(Dataset entries)
──────────

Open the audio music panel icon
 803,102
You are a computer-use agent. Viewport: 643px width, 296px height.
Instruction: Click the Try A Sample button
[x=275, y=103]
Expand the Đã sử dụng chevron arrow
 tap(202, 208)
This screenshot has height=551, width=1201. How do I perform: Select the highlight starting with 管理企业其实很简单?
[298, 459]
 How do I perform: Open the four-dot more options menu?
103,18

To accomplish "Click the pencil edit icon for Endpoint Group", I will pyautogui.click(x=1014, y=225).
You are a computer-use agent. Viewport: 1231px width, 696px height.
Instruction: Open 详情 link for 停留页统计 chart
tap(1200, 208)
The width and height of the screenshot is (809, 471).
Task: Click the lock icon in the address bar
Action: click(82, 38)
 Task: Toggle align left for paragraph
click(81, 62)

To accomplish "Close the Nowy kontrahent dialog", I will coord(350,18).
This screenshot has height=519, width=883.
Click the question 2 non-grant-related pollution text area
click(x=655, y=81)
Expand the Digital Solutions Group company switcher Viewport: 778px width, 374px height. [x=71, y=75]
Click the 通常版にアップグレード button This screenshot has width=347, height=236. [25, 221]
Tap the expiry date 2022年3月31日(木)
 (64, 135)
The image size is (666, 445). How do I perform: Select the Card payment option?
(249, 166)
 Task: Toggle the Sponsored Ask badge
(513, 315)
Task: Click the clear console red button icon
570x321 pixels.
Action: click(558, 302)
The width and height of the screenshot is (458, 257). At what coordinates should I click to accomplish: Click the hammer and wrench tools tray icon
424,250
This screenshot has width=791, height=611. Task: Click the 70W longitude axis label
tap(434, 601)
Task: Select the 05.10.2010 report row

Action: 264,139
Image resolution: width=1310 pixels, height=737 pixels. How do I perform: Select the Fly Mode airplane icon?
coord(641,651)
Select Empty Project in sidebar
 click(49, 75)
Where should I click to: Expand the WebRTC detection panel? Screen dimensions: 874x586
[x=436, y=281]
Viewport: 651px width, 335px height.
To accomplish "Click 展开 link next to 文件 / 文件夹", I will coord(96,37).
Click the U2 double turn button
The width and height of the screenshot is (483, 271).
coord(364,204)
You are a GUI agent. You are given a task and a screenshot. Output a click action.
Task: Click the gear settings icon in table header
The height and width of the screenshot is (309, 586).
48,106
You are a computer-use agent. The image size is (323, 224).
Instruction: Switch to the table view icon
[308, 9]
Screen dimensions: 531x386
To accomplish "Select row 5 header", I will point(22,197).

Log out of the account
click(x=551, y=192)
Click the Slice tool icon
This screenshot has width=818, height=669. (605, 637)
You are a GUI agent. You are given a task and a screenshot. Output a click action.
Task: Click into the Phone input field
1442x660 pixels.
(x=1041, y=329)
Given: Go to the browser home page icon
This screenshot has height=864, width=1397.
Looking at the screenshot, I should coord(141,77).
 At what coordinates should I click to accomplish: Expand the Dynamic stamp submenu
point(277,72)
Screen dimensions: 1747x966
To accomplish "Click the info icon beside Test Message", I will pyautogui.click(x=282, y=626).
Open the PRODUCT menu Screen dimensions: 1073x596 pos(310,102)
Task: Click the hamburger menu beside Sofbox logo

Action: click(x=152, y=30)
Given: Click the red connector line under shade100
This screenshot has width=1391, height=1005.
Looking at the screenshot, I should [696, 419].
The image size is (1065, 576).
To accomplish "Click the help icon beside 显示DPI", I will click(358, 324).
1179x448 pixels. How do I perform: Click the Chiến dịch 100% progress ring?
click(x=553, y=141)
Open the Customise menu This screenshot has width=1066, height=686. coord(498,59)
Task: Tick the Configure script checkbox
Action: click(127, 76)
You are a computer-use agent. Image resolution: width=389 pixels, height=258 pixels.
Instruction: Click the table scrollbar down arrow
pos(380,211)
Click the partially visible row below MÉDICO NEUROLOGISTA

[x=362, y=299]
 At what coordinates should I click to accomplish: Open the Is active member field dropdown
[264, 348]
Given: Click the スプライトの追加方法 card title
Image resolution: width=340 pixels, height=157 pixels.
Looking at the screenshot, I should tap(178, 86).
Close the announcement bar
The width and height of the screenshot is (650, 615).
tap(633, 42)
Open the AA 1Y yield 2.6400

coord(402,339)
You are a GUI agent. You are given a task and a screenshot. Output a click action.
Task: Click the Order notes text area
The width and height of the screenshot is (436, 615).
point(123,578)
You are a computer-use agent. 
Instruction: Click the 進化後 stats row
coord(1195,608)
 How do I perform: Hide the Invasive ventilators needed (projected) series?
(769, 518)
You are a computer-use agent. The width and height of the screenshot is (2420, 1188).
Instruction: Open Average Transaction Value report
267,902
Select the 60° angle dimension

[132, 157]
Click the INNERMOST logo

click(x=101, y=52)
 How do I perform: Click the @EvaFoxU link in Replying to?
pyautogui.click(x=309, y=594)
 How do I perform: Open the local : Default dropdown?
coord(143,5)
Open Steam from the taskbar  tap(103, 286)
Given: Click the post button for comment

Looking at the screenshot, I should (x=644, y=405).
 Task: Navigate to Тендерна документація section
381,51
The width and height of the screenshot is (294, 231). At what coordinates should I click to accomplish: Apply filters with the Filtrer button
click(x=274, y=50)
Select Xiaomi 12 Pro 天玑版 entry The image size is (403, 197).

──────────

» **ASSIGNMENT**: Give back, word for word, only the lines above from the line holding "Expand the Digital" to the line holding "Task: Click the clear console red button icon", both included.

» **REPLY TO THE TASK**:
Expand the Digital Solutions Group company switcher Viewport: 778px width, 374px height. [x=71, y=75]
Click the 通常版にアップグレード button This screenshot has width=347, height=236. [25, 221]
Tap the expiry date 2022年3月31日(木)
 (64, 135)
The image size is (666, 445). How do I perform: Select the Card payment option?
(249, 166)
 Task: Toggle the Sponsored Ask badge
(513, 315)
Task: Click the clear console red button icon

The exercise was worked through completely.